Diversity matters: The effect of subject and environmental variables in test data on markerless motion capture accuracy
More Info
expand_more
Abstract
3D human motion capture can provide unique information on joint angles and position, and body segment lengths. It has many potential medical applications, including diagnostics, disease monitoring, and clinical decision making. Markerless motion capture makes motion capture accessible and has the potential to objectify motion analysis, and possibly reduce bias. However, neural networks for markerless motion capture can become biased by using unrepresentative training data.
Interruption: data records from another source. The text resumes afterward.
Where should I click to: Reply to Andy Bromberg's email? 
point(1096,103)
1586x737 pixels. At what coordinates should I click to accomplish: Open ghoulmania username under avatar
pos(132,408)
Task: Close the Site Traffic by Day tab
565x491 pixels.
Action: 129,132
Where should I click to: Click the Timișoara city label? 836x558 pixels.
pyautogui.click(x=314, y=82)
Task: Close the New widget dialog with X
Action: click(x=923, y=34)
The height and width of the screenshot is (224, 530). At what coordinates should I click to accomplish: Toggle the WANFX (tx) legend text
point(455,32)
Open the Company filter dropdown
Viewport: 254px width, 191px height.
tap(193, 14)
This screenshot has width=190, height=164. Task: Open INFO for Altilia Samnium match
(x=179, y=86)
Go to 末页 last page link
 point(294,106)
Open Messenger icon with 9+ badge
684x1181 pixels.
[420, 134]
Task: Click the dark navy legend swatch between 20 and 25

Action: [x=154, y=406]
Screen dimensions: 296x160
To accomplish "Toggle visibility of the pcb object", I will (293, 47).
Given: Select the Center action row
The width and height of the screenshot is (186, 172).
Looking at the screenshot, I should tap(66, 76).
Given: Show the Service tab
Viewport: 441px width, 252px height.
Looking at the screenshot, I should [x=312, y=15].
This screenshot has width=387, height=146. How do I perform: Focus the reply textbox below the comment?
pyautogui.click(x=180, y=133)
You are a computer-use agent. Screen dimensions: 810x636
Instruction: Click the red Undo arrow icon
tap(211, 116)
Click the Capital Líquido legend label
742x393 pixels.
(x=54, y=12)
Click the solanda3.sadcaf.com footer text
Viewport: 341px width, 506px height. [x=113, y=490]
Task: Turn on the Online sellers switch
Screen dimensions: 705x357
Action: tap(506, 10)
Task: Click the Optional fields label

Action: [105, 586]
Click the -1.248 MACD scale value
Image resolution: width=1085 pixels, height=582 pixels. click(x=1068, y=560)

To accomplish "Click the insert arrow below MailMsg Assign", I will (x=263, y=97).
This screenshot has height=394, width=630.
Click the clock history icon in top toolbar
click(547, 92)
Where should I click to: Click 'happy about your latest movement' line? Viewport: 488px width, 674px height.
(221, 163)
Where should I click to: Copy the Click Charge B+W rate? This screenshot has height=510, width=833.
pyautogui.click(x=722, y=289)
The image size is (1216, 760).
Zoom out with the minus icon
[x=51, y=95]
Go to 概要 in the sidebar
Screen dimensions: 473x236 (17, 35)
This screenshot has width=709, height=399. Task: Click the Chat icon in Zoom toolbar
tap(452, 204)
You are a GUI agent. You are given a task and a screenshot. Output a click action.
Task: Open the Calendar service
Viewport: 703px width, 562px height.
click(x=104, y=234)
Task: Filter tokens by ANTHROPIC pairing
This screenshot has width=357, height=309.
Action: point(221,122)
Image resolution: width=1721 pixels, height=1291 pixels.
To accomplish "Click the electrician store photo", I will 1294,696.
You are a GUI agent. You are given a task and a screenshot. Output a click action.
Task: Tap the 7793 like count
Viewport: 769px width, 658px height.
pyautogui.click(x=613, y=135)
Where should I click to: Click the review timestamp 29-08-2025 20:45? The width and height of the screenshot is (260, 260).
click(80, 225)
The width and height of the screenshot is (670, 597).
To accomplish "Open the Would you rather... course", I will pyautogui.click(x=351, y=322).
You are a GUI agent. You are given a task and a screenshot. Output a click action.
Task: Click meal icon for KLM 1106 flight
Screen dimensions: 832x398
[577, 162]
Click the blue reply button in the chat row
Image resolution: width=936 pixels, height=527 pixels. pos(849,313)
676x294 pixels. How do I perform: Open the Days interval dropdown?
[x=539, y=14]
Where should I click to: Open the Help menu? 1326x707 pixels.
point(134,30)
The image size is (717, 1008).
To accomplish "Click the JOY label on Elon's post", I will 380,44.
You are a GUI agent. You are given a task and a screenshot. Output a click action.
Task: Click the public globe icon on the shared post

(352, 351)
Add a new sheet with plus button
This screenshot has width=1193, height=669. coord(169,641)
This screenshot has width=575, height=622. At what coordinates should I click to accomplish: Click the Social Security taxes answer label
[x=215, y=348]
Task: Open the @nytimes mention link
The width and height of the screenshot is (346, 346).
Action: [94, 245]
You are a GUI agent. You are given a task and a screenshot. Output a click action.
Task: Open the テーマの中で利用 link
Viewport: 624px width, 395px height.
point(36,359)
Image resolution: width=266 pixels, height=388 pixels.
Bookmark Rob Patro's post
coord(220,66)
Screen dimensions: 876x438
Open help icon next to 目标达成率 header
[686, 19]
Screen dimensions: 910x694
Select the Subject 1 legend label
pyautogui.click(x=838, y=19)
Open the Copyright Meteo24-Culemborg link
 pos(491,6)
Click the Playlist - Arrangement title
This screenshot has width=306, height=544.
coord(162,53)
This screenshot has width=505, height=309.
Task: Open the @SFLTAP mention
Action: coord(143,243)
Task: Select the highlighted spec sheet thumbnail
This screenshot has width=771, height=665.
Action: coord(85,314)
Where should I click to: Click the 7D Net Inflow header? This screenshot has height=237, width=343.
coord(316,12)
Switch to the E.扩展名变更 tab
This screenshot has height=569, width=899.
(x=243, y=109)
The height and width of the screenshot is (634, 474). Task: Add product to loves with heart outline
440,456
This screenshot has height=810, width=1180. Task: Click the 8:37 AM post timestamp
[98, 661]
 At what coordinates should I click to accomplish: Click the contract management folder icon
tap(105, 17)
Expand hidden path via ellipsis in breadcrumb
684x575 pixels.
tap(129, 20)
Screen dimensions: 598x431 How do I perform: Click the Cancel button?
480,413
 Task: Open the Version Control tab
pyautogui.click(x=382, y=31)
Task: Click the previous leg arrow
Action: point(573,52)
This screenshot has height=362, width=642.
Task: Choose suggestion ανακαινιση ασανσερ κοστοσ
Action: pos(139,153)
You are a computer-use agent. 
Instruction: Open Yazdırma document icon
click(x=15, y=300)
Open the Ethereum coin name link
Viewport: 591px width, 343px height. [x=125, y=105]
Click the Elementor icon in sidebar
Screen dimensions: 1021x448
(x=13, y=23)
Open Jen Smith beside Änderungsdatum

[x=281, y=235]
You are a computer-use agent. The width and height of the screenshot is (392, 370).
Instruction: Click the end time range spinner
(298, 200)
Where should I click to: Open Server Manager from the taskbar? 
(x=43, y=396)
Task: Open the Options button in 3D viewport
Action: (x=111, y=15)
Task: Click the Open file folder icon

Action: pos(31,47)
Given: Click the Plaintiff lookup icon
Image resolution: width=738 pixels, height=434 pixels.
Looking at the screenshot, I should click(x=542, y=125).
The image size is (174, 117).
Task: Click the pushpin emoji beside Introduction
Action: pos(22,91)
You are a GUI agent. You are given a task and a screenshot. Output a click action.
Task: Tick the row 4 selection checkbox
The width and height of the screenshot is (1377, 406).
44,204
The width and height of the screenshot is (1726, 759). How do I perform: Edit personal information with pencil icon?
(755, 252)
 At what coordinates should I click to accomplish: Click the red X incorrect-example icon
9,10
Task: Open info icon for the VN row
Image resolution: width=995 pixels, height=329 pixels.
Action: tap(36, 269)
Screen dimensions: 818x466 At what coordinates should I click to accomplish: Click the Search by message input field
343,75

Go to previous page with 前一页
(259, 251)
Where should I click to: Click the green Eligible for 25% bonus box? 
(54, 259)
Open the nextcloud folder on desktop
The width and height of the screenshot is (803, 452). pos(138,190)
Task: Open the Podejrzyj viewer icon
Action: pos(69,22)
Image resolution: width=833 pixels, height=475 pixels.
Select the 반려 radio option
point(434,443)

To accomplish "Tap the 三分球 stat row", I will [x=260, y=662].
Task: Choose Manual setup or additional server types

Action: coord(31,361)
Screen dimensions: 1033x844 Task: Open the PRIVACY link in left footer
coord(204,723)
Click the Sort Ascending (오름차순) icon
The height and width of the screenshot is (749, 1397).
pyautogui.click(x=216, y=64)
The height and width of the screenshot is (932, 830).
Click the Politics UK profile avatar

Mainstream datasets used for training do not provide detailed information about their subjects characteristics, like skin tone and clothing types per video, making it difficult to study their diversity. This study uses the OpenSim Driven Animated Human (ODAH) pipeline to create three datasets with increasingly diverse subjects and environments and assess the bias and generalization of a biomechanics-aware neural network. The Mean Per Joint Absolute Error (MPJAE), Procrustes Aligned Mean Per Joint Position Error (PA-MPJPE), and absolute relative scale error are determined per video and statistically analyzed together with the video's variables. Significant differences were found in the MPJAE and PA-MPJPE for videos with different motion types, subjects, skin tones, and blinds colors, and significant correlations were found with weight and BMI. The scale error differed significantly based on the subject, skin tone, environmental colors, weight, and height. The model performed significantly better on seen skin tones and environments than unseen skin tones and variables. This study has shown that it cannot be assumed that a neural network’s performance will generalize to different skin tones and different environmental colors, because this will result in greater errors. In future research, the created test data should be expanded to retrain the network and determine the effect of increasing training data diversity.